A união aduaneira do Mercosul até o momento não saiu do papel com suas Tarifas Externas Comuns e regras de exceção. A Cúpula de número 48 ocorrida na semana passada, em Brasília, confirmou o bloco no “mundo do faz de conta”. Opinião do professor Andres Malamud, Politólogo da Universidade de Lisboa e membro da EUBrasil, que transporta os estados membros para o palco de um teatro.

Se as cúpulas do Mercosul fossem obras de teatro, a última teria tido um enorme sucesso. Três temas foram tratados: barreiras intrazona, negociações extrazona e o ingresso da Bolívia. Em cada um deles, a decisão tomada oscilou entre a farsa e a tragédia.

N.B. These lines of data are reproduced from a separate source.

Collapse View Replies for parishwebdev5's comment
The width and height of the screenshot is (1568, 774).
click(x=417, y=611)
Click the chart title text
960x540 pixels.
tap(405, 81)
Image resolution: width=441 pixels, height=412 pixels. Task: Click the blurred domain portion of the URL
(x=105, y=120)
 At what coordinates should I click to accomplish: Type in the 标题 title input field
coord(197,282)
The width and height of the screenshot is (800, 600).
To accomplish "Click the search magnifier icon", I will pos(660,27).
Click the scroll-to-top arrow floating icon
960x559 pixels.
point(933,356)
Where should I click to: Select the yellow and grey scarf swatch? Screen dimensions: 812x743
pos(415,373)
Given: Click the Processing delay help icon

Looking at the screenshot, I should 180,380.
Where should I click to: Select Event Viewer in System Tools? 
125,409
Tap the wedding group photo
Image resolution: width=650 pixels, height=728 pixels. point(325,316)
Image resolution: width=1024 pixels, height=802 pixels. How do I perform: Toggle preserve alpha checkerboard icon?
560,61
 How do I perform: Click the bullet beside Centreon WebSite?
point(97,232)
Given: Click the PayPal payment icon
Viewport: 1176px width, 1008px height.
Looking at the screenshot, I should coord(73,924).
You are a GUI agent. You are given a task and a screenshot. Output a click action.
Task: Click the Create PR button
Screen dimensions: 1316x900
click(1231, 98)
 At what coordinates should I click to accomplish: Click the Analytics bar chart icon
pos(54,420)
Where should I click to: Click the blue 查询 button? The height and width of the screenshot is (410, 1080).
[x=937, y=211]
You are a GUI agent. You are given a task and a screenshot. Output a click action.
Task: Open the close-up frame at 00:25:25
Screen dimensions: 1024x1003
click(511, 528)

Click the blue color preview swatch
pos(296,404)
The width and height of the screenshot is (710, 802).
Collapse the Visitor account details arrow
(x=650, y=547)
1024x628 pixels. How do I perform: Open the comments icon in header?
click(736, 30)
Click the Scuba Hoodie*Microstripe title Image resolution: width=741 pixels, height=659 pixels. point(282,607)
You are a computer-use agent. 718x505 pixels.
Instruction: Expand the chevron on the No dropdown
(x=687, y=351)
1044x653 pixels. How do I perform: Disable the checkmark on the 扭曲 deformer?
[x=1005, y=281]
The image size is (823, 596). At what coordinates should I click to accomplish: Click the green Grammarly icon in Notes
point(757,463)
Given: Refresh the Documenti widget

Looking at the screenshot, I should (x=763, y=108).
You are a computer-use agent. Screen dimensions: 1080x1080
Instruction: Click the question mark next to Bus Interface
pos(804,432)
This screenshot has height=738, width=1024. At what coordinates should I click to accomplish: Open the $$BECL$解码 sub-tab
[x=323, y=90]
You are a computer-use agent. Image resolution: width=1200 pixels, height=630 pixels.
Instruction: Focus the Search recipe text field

Relativamente às barreiras intrazona, o bloco definiu um “Plano de Ação”. Tal consiste,nas palavras do chanceler paraguaio, num “levantamento de quais são essas barreiras que, de alguma forma, dificultam o comércio interno do Mercosul. É um [plano de ação] que colocará sobre a mesa o estado atual dessas normas tarifárias e não tarifárias”. Ou seja: os líderes decidiram estudar o problema. Parabéns.

Quanto às negociações extrazona, a aliança majoritária entre Brasil, Paraguai e Uruguai foi derrotada pela Argentina. Milagre das matemáticas mercosulinas. O bloco decidiu negociar em conjunto com a União Europeia, ou seja, não acordar. Aqueles que pretendiam avançar cada um à sua velocidade acabaram ficando para trás.

Finalmente, o ingresso da Bolívia consistiu em voltar a assinar o Protocolo que tinha sido aprovado em dezembro de 2012. Como nessa altura o Paraguai estava suspenso, exigiu que todos assinassem outra vez o documento para submetê-lo à ratificação do seu congresso. Porém, metade dos parlamentos nacionais ainda não ratificou o protocolo e ele nem está em tratamento no congresso brasileiro. Portanto a Bolívia, contra o que informaram os jornais pelo mundo fora, não é membro pleno do bloco.

O Mercosul continua a ser a organização regional mais bem sucedida no mundo do faz de conta.